## [ACTIVITY A]
In the passage about the band Jekkel, whom did Katie suggest bringing in to play the lead part on "One Way Road"?
## [ACTIVITY B]
Please continue the passage about the band Jekkel, picking up right after its last sentence.

## [EXTRACT]
::::::::

From the outset Jim reevaluated his approach. “As the lead singer I was always cautious of how people would perceive things that we‘d play. But with this resurrection of the band, we‘re playing what makes us feel good.” He continues, “It‘s not that we‘re entirely different people now, it‘s that you gain so much growing up and going through experiences.” “I’ve been calling the new music bar rock,” he describes. “But labeling it seems weird, the sound is more of a hybrid, it still touches on our roots and takes a focused direction toward a good solid and dirty rock sound.”

 

During this process they found themselves in need of a lead part for their first single, “One Way Road.” Katie suggested bringing in an old friend, guitarist Jacob Miller, to do the job. “And he destroyed it! In the right way,” says Jim. And thus Jekkel became a four piece. “It seemed a little intimidating at first because they‘ve been together so long,” Miller explains. “But it all came together naturally. If felt like hanging out with old friends.”

 

As an older and wiser quartet, the band has patiently set goals for when and how they would return to being a gigging band again. Part one of that, was revealed in March when they released “One Way Road” on their website. Self-produced and recorded, the new song is a bit of the old Jekkel you would remember, but now delivered with more quickness and sharpness than before, and packing a bigger punch. Its corresponding video, directed by another close friend from the desert, Wade Koch, gives a fun and explosive visual, fitting of such a blistering track.

::::::::

## [SUPPLIED DATA]
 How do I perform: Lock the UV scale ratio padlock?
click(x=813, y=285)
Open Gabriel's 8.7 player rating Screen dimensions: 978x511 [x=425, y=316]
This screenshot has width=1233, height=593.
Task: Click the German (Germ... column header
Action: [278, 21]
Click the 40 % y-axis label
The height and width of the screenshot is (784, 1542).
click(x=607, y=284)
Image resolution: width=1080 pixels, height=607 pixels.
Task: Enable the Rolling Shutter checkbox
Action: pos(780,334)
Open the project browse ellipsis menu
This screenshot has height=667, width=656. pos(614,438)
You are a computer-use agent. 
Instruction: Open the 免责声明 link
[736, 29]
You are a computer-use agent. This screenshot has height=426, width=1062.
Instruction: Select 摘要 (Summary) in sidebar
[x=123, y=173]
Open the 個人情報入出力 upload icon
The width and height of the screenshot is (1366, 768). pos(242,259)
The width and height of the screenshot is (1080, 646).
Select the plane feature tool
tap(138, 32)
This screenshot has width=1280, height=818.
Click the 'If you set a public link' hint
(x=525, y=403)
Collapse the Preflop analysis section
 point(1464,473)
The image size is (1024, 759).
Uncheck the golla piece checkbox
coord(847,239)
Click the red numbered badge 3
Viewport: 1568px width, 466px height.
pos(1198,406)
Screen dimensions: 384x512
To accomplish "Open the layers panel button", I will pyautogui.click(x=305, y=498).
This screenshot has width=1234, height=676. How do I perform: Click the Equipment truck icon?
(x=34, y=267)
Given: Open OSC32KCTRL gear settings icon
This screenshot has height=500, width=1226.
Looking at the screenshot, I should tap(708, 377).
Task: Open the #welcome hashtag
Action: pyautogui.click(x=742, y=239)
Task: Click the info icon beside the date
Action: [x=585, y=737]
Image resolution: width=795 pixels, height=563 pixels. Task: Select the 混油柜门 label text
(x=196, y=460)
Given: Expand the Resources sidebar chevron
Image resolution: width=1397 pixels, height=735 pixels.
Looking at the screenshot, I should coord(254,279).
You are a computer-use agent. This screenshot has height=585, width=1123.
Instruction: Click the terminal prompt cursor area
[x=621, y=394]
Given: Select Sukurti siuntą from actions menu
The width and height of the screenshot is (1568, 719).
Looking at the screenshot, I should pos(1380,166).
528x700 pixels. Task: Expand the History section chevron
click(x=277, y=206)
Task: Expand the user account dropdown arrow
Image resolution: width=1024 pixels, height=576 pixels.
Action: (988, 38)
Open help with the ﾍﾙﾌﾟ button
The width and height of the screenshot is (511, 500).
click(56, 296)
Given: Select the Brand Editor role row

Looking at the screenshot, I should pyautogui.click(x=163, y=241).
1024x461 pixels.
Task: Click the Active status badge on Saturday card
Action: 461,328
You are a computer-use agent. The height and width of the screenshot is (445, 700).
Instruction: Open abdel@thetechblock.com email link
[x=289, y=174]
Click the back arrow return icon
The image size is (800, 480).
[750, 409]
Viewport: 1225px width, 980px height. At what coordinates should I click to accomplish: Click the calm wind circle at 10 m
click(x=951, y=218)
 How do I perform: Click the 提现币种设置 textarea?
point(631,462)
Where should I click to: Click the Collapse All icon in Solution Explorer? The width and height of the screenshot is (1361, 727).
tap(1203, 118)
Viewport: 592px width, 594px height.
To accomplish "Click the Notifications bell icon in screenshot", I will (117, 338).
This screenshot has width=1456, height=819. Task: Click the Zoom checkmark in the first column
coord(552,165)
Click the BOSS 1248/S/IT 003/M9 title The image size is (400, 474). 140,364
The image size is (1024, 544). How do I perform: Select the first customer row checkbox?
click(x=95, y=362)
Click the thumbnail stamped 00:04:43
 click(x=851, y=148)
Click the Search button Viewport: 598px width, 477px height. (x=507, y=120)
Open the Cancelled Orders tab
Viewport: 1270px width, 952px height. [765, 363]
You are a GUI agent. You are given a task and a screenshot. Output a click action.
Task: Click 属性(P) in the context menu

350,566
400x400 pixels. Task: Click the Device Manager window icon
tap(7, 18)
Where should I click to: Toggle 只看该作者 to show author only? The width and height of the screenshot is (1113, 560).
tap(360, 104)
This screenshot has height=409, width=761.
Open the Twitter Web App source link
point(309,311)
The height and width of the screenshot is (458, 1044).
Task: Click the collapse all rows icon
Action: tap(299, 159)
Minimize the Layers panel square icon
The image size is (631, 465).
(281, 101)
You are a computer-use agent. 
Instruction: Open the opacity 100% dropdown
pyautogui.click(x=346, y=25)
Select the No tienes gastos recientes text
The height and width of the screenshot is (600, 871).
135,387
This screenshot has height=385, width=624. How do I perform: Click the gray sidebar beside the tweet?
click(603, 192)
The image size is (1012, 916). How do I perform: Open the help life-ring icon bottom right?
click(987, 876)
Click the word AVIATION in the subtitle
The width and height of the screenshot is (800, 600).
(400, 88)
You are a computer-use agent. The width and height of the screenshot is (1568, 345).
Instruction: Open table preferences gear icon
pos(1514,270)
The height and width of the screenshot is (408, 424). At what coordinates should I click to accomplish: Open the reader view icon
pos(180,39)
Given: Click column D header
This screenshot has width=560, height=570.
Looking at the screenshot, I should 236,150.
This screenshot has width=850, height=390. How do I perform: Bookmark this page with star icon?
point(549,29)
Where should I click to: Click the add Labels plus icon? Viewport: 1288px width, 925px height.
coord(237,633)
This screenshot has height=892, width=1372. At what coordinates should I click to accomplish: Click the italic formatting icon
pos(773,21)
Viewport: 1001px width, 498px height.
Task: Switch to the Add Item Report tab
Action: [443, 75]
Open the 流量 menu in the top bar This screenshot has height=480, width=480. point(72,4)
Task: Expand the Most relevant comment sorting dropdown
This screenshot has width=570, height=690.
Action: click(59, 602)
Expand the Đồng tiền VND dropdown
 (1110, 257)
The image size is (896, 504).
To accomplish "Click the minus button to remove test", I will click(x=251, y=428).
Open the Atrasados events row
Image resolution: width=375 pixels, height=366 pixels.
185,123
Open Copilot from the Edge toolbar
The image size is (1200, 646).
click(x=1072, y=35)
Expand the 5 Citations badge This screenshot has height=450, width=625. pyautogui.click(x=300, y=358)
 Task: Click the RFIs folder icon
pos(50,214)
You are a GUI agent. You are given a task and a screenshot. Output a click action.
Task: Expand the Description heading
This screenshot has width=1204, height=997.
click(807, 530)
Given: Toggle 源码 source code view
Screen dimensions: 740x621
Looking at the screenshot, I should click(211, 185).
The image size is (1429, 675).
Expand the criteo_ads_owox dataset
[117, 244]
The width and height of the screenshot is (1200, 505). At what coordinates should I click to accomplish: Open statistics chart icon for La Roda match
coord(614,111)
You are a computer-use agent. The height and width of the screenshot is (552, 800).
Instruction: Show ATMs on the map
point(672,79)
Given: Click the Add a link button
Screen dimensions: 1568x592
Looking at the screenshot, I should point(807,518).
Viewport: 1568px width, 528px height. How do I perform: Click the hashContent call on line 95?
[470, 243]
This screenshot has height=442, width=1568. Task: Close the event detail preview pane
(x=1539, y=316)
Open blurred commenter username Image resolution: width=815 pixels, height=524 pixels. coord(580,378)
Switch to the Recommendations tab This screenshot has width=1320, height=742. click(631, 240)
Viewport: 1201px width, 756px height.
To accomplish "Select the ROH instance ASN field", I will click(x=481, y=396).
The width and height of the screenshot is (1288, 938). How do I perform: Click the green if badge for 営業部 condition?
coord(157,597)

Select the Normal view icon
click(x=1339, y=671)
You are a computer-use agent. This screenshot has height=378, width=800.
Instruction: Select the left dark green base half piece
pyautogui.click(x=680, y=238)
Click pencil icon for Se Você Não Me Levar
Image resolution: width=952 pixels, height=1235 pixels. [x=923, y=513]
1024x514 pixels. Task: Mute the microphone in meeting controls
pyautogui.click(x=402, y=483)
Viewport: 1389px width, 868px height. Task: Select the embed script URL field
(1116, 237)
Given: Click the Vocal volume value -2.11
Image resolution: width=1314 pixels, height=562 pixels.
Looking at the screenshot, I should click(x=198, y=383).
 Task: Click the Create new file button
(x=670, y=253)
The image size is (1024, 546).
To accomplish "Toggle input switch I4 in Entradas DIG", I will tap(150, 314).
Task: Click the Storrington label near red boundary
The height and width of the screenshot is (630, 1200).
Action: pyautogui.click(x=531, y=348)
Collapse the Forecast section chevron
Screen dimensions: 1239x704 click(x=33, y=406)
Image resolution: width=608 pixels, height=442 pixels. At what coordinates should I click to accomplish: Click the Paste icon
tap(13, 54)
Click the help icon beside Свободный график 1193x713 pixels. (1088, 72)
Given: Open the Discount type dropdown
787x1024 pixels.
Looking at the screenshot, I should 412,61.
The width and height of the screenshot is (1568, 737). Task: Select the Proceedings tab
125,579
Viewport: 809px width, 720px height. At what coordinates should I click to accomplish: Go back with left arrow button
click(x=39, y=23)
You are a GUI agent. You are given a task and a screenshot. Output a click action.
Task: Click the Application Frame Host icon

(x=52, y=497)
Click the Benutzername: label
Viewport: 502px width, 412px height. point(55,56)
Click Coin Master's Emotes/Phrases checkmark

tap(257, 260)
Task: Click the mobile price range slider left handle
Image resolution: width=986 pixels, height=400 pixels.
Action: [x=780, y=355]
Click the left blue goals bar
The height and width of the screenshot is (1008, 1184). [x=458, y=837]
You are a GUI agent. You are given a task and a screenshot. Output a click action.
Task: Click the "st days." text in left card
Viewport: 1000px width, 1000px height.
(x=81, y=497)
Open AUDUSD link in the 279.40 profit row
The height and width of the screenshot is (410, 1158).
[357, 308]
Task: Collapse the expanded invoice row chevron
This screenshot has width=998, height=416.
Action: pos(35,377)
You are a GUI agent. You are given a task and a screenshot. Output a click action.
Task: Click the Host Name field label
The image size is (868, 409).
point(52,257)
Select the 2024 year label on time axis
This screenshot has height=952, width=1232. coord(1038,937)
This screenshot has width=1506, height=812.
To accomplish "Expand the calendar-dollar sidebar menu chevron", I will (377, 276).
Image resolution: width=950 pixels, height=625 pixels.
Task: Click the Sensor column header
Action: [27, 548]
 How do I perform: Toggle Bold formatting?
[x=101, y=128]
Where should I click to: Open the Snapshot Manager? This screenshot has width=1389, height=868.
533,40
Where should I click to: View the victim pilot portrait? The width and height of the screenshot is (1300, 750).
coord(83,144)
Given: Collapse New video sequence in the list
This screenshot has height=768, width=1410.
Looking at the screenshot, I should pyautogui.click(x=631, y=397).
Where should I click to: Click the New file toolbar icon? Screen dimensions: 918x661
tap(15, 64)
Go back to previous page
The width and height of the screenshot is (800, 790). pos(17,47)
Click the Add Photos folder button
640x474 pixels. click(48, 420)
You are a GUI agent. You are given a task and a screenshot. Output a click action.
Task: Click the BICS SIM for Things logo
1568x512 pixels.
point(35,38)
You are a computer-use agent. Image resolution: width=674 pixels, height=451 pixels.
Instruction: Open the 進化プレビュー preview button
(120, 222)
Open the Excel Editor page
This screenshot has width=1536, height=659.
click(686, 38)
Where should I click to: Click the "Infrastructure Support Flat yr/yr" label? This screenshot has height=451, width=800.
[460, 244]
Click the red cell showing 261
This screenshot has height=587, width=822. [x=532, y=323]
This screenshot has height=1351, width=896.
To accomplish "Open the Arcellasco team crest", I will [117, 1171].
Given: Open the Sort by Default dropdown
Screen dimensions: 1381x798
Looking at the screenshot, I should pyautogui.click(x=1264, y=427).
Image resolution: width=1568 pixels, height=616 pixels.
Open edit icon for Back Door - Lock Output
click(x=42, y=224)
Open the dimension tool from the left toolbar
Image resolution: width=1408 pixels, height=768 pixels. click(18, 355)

::::::::

## [WRITTEN RESPONSE A]
She suggested an old friend, guitarist Jacob Miller.

## [WRITTEN RESPONSE B]
 

So now it is on to the next stage: finish an EP. The band has been recording new material for a while. With Katie at the helm in their desert studio, the band has the ability to let the music evolve until it represents the new Jekkel. “It’s definitely an advantage. Instead of blocking out studio time where we have to have all this prepared and can‘t go back, we can work on a song and take it to the point where we want to show this to people.”

 

As the plan goes, the EP will have 4 – 6 tracks and be out by June. And then it will be time to play live again. The band expresses this with a renewed fervor. “We needed to separate ourselves from our old sound” says Laramie. “Not because, we didn‘t like it, but because coming back into it allows us to show we grew from our roots.” “We want to play for people,” Katie says. Jim agrees: “We’re hungry for it.”